▶ _Task prompt_
Search the records that follow and extract every line containing the string "dropdown".

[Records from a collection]
....

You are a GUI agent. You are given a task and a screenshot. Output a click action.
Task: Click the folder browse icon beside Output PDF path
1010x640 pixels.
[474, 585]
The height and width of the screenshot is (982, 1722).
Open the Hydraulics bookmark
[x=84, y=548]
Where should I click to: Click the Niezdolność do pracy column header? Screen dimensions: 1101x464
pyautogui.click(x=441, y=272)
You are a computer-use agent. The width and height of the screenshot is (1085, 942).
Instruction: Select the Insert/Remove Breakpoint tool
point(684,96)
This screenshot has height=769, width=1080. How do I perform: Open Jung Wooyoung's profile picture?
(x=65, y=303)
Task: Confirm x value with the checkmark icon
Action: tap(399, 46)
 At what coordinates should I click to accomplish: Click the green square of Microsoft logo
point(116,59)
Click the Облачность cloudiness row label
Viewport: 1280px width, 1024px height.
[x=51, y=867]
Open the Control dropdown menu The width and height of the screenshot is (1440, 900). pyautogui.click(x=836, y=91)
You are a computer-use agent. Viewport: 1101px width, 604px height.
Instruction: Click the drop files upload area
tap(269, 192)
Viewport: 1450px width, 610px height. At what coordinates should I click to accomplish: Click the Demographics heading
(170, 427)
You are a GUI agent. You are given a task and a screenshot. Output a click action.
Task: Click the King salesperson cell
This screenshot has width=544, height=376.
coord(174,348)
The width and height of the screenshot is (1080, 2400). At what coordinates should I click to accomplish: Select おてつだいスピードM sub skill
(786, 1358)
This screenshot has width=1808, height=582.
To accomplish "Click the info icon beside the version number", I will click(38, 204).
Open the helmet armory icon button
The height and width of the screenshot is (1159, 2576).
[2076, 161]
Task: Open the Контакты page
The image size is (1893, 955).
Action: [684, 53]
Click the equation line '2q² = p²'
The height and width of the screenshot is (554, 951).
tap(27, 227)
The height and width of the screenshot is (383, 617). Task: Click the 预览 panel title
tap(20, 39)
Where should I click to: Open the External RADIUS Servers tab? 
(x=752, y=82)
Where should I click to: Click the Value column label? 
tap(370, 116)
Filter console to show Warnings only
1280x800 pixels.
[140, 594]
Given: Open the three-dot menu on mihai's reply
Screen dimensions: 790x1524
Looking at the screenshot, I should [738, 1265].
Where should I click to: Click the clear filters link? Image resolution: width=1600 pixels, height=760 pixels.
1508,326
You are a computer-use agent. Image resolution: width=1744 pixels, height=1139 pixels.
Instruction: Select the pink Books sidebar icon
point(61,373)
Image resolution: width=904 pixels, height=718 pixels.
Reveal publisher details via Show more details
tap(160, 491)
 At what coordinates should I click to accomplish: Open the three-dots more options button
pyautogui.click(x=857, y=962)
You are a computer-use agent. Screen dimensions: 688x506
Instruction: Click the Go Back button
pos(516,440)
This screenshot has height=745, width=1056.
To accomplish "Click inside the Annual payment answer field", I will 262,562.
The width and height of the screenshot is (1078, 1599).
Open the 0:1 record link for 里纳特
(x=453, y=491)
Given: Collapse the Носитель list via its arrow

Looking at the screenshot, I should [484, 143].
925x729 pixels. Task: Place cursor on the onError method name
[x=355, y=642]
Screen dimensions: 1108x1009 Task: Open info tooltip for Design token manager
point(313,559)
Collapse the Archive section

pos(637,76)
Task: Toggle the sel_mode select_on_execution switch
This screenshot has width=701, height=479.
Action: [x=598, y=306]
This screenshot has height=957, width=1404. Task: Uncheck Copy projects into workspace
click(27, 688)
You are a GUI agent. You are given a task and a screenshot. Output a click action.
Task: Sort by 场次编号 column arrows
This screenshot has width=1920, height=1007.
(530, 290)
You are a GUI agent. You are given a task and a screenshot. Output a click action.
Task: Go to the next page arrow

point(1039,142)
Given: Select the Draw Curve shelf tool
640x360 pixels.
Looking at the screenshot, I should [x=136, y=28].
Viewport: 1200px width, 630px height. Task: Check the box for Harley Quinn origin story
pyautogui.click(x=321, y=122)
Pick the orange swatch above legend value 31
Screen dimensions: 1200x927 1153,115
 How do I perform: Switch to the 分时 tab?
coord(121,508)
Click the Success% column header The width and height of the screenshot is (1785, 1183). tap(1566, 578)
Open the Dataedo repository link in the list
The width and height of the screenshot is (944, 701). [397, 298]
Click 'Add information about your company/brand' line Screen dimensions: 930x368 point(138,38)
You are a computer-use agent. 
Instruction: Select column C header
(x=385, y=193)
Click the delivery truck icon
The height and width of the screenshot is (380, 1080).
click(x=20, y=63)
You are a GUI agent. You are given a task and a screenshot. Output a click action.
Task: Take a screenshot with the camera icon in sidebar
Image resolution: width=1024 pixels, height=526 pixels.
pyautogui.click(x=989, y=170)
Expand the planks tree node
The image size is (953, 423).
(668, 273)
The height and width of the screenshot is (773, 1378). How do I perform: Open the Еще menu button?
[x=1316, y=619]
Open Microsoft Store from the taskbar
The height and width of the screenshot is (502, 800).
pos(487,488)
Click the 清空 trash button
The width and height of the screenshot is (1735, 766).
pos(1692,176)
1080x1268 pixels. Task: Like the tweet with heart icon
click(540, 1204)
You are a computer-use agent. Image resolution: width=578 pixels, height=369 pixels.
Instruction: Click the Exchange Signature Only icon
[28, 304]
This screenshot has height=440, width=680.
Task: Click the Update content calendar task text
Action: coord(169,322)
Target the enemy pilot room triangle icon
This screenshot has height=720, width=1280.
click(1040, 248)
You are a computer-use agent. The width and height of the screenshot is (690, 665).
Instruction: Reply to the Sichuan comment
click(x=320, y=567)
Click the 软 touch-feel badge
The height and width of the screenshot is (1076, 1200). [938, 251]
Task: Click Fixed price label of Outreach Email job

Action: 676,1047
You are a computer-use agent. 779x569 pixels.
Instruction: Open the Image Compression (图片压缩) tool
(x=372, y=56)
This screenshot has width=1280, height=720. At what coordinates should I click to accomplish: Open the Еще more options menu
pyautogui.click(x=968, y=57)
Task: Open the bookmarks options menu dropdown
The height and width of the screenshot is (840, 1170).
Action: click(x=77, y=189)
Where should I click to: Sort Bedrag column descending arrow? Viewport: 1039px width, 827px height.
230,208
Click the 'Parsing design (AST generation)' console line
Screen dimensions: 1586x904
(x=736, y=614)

....

▶ _Written answer_
Open the Control dropdown menu The width and height of the screenshot is (1440, 900). pyautogui.click(x=836, y=91)
Task: Open the bookmarks options menu dropdown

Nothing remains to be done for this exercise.